Rev. Jesse Jackson was the bridge from the civil rights era to America’s first Black president, carrying the 60s’ energy into modern politics.
Reverend Jesse Jackson Sr. died on Tuesday, February 17, 2026, aged 84. His Rainbow PUSH Coalition confirmed he passed peacefully at his Chicago home surrounded by family.
He’d been living with Parkinson’s since 2017 and had battled a rare neurological condition called progressive supranuclear palsy (PSP) for years.

A protégé of Martin Luther King Jr., Jackson was there in Memphis when King died – a moment that shaped him forever.
But he wasn’t content to follow in someone else’s footsteps. By the 80s, he was running his own presidential campaigns, registering millions of voters, and showing that a Black candidate could seriously shake up national politics.
His Rainbow Coalition was was a movement – multiracial, multi-class, and unapologetically ambitious. And he could rally a crowd with the best of them: “I Am Somebody” became more than a slogan, it was a call to anyone who’d ever been overlooked.

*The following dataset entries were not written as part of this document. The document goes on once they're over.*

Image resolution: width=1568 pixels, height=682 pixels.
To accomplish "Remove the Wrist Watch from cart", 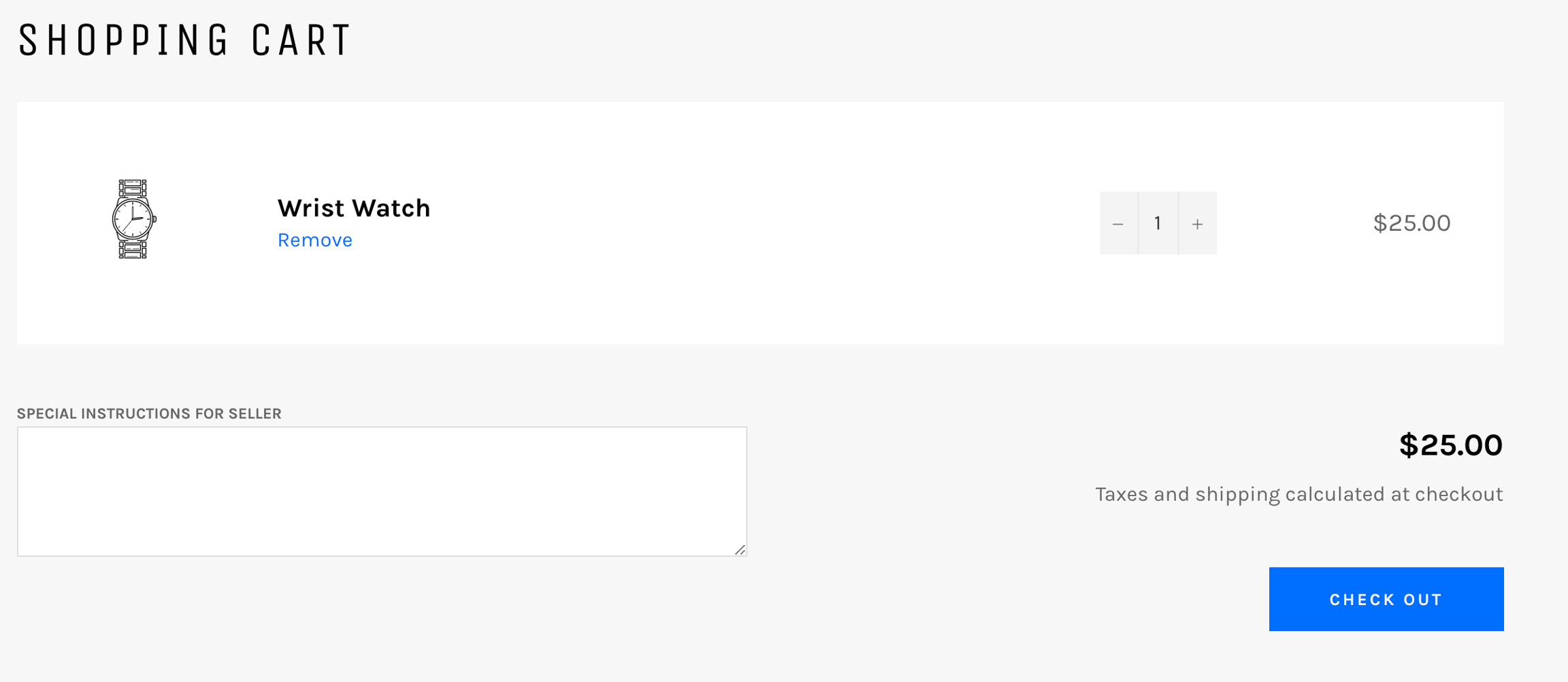I will (x=314, y=240).
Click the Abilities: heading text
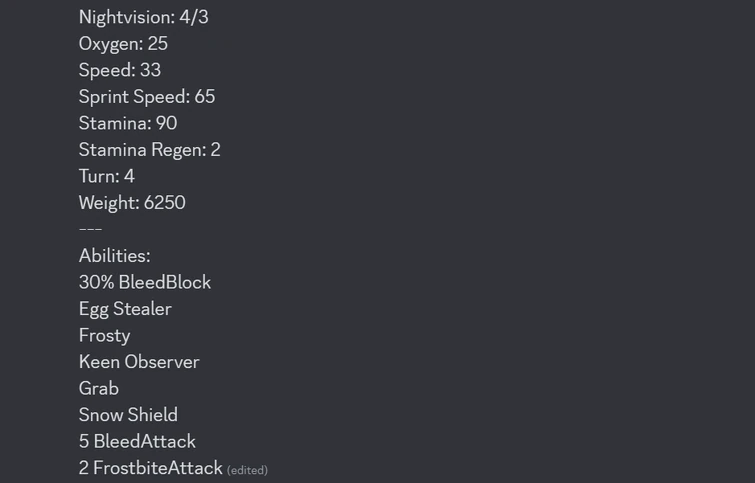The height and width of the screenshot is (483, 755). point(114,256)
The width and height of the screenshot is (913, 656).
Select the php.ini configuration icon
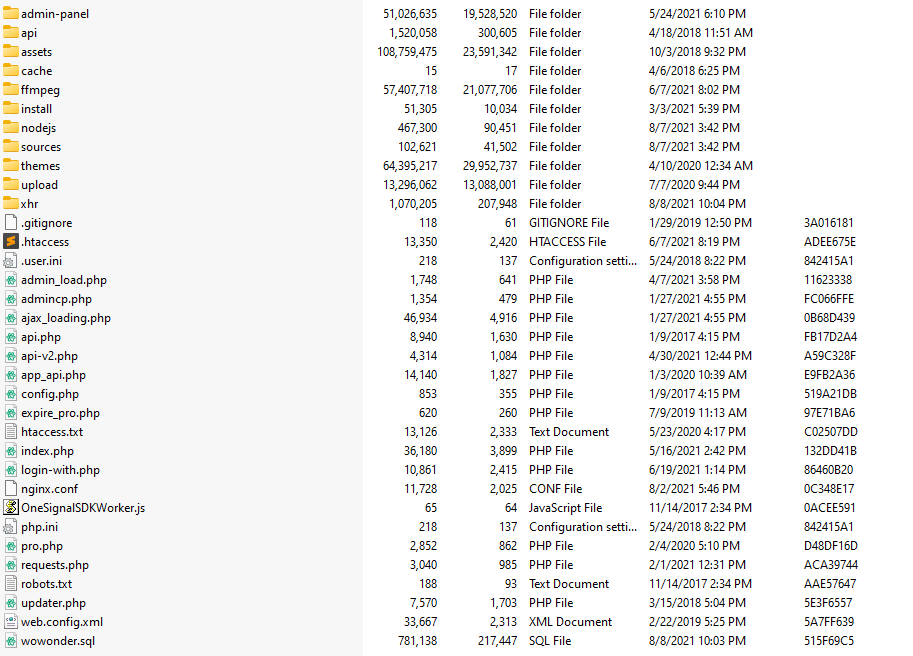pyautogui.click(x=11, y=527)
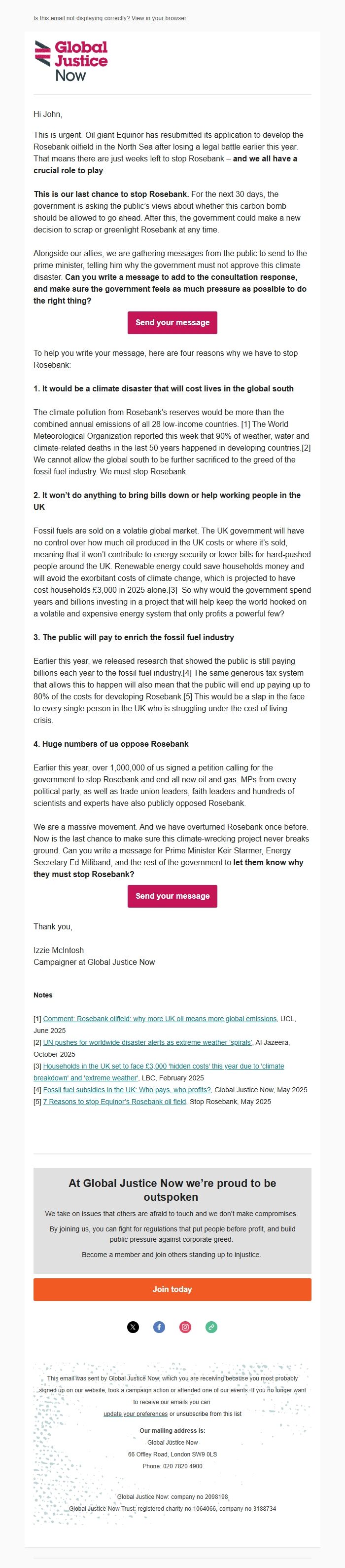This screenshot has width=345, height=1568.
Task: Click the first Send your message button
Action: click(172, 323)
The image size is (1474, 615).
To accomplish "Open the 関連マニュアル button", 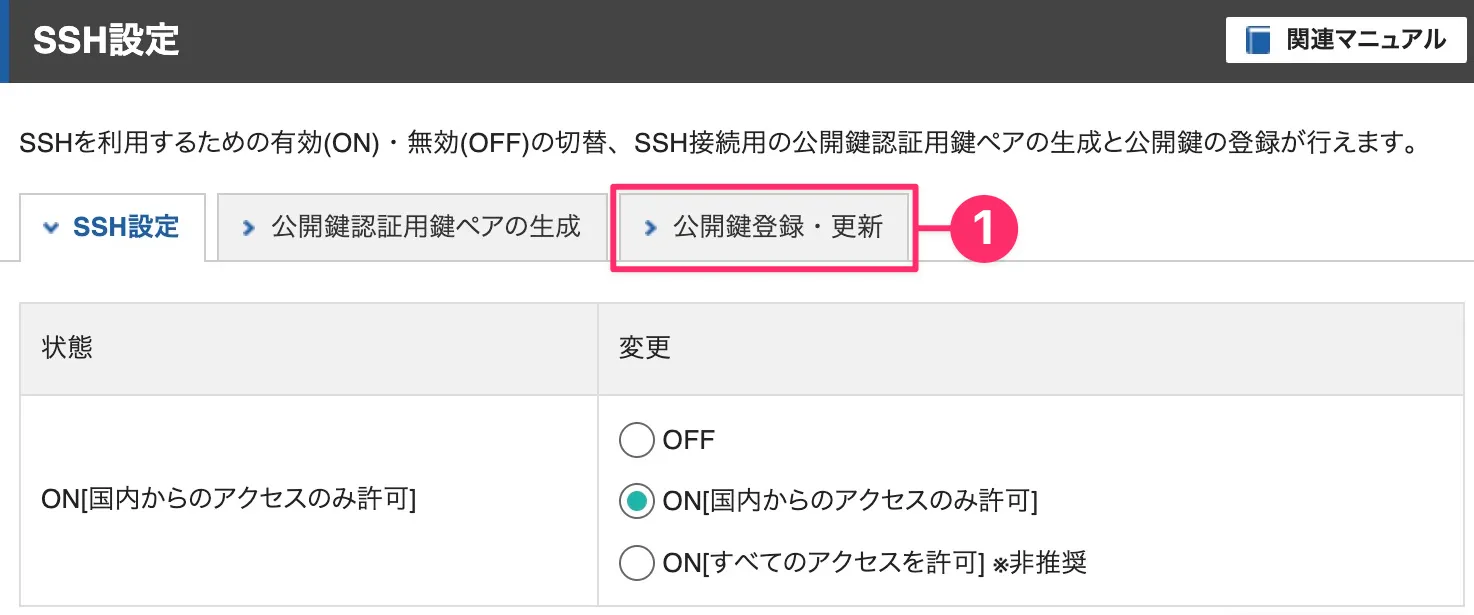I will [x=1346, y=40].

Tributes came fast. President Joe Biden called him “determined and tenacious.” Barack Obama called him a “pathfinder” for his own presidency. And long-time mentee Al Sharpton called him “transformative.”
Flags flew at half-staff across Illinois, ordered by Governor JB Pritzker.
He leaves behind his wife Jacqueline and six kids.
Rev. Jesse Jackson was that living bridge – from marches in the South to the White House – proof that change doesn’t just happen, it’s built by people willing to step up and push.